Friday, April 26, 2013

Dead Poem Society

There are still times when my students write something that catches me completely off guard. I know you would expect that this happens in a freshman composition class or (perhaps especially) in a developmental writing class. However, I'm often willing to give those students the benefit of the doubt when they make mistakes. They are, after all, still learning the intricacies of the language and how to express themselves better.

No, the ones that really stun me are the ones written by students in literature courses. Many of them are, as you might expect, English majors and should appreciate the nuances of words and meanings. Most of them assert that they really like reading and have even expressed a desire to become teachers some day. It gives me a sense of optimism for the future of my profession when young people want to carry on the traditions of literary study.

And then I'll read a sentence that stops me cold.

I assign several poems written about and during World War I when I teach British literature. It's a particularly rich period for British poetry: Wilfred Owen, Sigfried Sassoon, Rupert Brooke are all from this era. You can sense that it's dominated by poems by men. However, there were women who served as nurses or who saw loved ones go off to war who wrote some exceptional poetry during that time. One of those is May Wedderburn Cannan, whose poem "Lamplight" is a favorite of mine. (Should I spell that "favourite" in honor of the British I'm discussing?)

"Lamplight" is a poem about regret, about the plans you make with someone, only to see them destroyed by the death of your lover. Its first line, "We planned to shake the world together, you and I," is so optimistic and audacious; it's that emotion so powerful in the young, that sense that you will accomplish great things in life. You will survive and succeed.

However, this being a war poem, it seems inevitable that tragedy will strike. And it does. The last stanza echoes the optimism of the first, but it signals just how much has changed: "We shall never shake the world together, you and I." If you've never read the poem, look it up. It's a wonderful evocation of the raw emotion one feels after having lost someone. Some of the references might send you to Wikipedia or Google, but doing so won't negate any of the poem's powerful final images.

One of my students a couple of semesters ago decided to tackle this poem for her final out-of-class essay. Not a great deal has been written about Cannan and her work, just a few biographical sketches and such, and not a great deal was or is available in our library about her or her poetry. So the student was venturing off into unknown territory. Sometimes, when you're doing that, you try to figure out a way to use whatever information you can find.
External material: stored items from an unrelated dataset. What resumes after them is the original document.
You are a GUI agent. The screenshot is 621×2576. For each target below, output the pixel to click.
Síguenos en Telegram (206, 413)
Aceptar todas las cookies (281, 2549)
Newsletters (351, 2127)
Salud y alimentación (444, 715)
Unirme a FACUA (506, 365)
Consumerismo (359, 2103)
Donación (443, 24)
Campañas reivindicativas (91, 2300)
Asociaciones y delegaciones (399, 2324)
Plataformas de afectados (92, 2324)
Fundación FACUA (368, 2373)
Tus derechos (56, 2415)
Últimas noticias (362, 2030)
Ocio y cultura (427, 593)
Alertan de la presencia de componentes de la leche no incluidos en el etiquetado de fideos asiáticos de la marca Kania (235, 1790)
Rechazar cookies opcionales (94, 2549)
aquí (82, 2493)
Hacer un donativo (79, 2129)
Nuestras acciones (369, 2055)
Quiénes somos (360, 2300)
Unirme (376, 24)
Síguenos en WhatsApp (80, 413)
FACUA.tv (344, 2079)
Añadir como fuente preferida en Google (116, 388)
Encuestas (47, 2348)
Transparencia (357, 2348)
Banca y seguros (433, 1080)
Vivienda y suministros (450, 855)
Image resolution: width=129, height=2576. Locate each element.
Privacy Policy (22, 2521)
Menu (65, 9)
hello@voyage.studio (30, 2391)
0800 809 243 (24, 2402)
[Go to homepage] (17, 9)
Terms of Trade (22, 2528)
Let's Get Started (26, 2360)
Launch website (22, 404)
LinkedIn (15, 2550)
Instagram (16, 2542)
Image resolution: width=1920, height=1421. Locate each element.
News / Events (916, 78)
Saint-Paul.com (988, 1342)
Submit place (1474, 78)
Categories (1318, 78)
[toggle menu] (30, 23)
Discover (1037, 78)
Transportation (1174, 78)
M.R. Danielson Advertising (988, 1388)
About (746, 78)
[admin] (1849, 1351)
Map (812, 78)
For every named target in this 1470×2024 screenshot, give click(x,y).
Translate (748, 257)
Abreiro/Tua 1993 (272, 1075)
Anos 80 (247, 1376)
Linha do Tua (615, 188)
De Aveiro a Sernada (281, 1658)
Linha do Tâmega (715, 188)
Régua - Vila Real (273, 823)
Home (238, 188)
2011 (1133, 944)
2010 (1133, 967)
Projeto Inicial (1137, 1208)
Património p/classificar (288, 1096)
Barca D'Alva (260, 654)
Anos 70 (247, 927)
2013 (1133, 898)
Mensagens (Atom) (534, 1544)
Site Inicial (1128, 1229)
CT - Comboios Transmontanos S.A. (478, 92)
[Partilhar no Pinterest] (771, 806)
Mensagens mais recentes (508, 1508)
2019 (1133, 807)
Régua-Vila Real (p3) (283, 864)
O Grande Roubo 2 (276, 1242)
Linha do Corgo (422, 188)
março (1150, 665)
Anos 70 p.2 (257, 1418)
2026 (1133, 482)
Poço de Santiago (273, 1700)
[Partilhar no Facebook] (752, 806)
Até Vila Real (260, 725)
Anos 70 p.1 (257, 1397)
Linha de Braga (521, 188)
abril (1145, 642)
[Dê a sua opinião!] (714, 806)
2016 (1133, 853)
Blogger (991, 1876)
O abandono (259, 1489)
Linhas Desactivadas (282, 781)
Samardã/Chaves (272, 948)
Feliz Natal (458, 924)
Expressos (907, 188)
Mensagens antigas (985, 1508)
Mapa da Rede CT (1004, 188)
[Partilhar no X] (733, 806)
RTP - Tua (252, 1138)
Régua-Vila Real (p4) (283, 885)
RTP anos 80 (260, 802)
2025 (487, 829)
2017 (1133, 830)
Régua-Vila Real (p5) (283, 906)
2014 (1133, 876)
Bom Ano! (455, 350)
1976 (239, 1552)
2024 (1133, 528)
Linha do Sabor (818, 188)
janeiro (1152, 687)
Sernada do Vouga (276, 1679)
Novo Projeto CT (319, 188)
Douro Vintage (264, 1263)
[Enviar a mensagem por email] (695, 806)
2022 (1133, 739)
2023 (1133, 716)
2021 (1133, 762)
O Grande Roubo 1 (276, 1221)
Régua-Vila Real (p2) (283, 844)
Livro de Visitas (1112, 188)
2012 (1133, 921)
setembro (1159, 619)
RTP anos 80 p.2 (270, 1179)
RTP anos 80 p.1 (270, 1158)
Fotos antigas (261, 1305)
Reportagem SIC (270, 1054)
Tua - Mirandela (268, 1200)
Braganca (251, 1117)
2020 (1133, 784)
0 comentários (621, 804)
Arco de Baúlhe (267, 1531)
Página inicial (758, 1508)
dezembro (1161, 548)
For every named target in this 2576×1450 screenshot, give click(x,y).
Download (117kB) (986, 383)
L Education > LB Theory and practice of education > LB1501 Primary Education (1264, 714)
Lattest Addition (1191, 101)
And she did.

Here's the sentence that still makes me crazy with its lack of attention to the language used: "The poem has similarities to Cannans' [sic] personal life which gives the reader a reason to think it may be based off Cannans [sic] personal life while engaged to Bevil Quiller-Couch, who like the poem, had died after the war."

Yes, I know what the student intended to say there. Well, I think I know. I'll bet her spell check function let that one pass too. I think I just circled it on the page and hoped the student would figure out the error on her own.

What I would have loved to have said is that the poem has not died. It still lives on in our anthology and in our class discussions. In fact, every class that uses the Longman Anthology of British Literature, Volume 2C, to be precise, keeps the poem alive. And each student who reads it, whether it is assigned or just found, makes another small but successful attempt at CPR for Cannan's "Lamplight." I might have even asked if her choice of the poem to be the subject of her essay didn't indicate to her that it still had vibrancy, that there's still a pulse to be found. I would have probably punctuated all of these comments with exclamation marks.

I said none of this.

I just puzzled over it and wrote down the sentence and let it "simmer" for almost a year before writing this post about it. Even now I am trying to doing my part to keep alive this poem my student has seemingly buried along with Cannan's real-life paramour. It seems to be a losing battle (no pun intended) sometimes.

I know it's probably unfashionable in some circles to think of literature as a living, breathing entity, something that still has the capacity to speak to us, something that can still resonate with us both personally and intellectually. (And I realize that, for some people reading this, I'm making far too much of an issue out of what was likely a simple grammatical mistake.) Yet it's that feeling about literature that made me want to study English in the first place, and it's why I still sign up to teach literature courses when many of my colleagues have given up and started to concentrate just on composition classes. As much pleasure as I derive from seeing students become better writers in all of my classes, I need an occasional foray into literary study just to maintain my sense of purpose, and that's why I wasn't ready then and I'm still not ready to accept the "death" of this poem, no matter how many times a student's essay might suggest that the designation of "DNR" has been attached to it.